Le mutisme de Zhong-Han n’est pas un simple trait de caractère. Il incarne le silence imposé à toute une génération, et plus largement à un pays en tension. Si la rue devient personnage, c’est aussi parce qu’elle reflète un territoire coincé entre deux mondes : Taïwan, isolé diplomatiquement, sous la pression constante de la Chine continentale. Keff transforme cette voix étouffée en cri politique sourd, sans jamais sacrifier l’intime. Le film nous montre une jeunesse qui tente de fuir sa condition, sans jamais vraiment pouvoir s’échapper. À chaque envie d’élévation répond une chute, un prix à payer.
Ce qui marque dans Gang Of Taïwan, c’est la précision de chaque plan. Rien n’est là pour séduire. L’esthétique, faussement idyllique, sert de contraste avec la violence frontale du récit. Les scènes de tendresse sont rares, presque irréelles, comme un mirage. La ville est trop propre pour être honnête. Les silences sont lourds. Même la lumière raconte quelque chose.

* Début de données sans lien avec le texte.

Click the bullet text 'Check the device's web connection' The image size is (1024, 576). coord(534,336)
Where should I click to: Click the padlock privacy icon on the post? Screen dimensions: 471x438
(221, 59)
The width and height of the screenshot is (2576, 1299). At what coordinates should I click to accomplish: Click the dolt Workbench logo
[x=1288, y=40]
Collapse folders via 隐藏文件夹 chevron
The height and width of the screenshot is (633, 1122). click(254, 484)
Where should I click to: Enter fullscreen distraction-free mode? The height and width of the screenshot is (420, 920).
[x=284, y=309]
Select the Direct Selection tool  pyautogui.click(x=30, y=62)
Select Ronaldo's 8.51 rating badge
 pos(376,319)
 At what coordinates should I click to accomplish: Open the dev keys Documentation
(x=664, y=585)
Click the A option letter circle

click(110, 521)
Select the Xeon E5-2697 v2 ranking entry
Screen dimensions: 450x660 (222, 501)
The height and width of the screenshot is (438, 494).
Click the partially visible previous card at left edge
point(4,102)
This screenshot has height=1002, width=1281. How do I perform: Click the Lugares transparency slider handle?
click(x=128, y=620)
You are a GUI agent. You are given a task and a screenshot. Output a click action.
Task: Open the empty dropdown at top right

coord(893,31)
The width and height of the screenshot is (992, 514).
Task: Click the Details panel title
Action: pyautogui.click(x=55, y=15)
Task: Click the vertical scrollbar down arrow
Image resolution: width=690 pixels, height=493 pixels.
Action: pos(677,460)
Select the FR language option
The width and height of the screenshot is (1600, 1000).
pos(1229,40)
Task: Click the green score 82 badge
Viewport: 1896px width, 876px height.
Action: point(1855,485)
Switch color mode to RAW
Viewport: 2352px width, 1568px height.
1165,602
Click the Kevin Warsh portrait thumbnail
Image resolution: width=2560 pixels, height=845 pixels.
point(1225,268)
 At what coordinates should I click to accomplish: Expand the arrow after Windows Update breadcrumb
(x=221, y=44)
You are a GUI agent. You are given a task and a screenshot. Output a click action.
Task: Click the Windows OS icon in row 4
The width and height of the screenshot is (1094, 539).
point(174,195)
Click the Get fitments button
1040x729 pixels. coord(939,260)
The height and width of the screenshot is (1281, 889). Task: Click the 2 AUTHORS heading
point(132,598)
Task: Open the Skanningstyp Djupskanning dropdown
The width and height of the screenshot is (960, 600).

Ce n’est pas un film à effets, mais un film qui dérange, qui grince, qui laisse des traces.
La direction d’acteur est à la hauteur de l’ambition : Liu Wei Chen incarne Zhong-Han avec une retenue désarmante. Il ne parle pas, mais il regarde. Et ces regards suffisent. Le reste du casting est tout aussi juste, ancré dans le réel, habité. Keff n’exige pas des performances spectaculaires, mais des vérités humaines. Il filme ses personnages comme des êtres vivants, pas comme des figures de genre.
En toile de fond, la philosophie sartrienne irrigue le récit : vouloir tout, c’est souvent n’obtenir rien. Travailler dur pour s’élever est un sacrifice. Vendre son âme à la rue en est un autre. Le film repose sur cette échelle sociale impitoyable : on monte ou on s’écrase. Pas d’entre-deux. Pas de salut. Seulement des choix impossibles et des désirs qui s’annulent.
Gang Of Taïwan est un film noir, sans échappatoire, où l’espoir n’a pas sa place. Et c’est précisément cette lucidité, presque cruelle, qui rend le film bouleversant. Un choc, un miroir, un cri. Rien de gratuit, rien de confortant. Mais tout est vrai.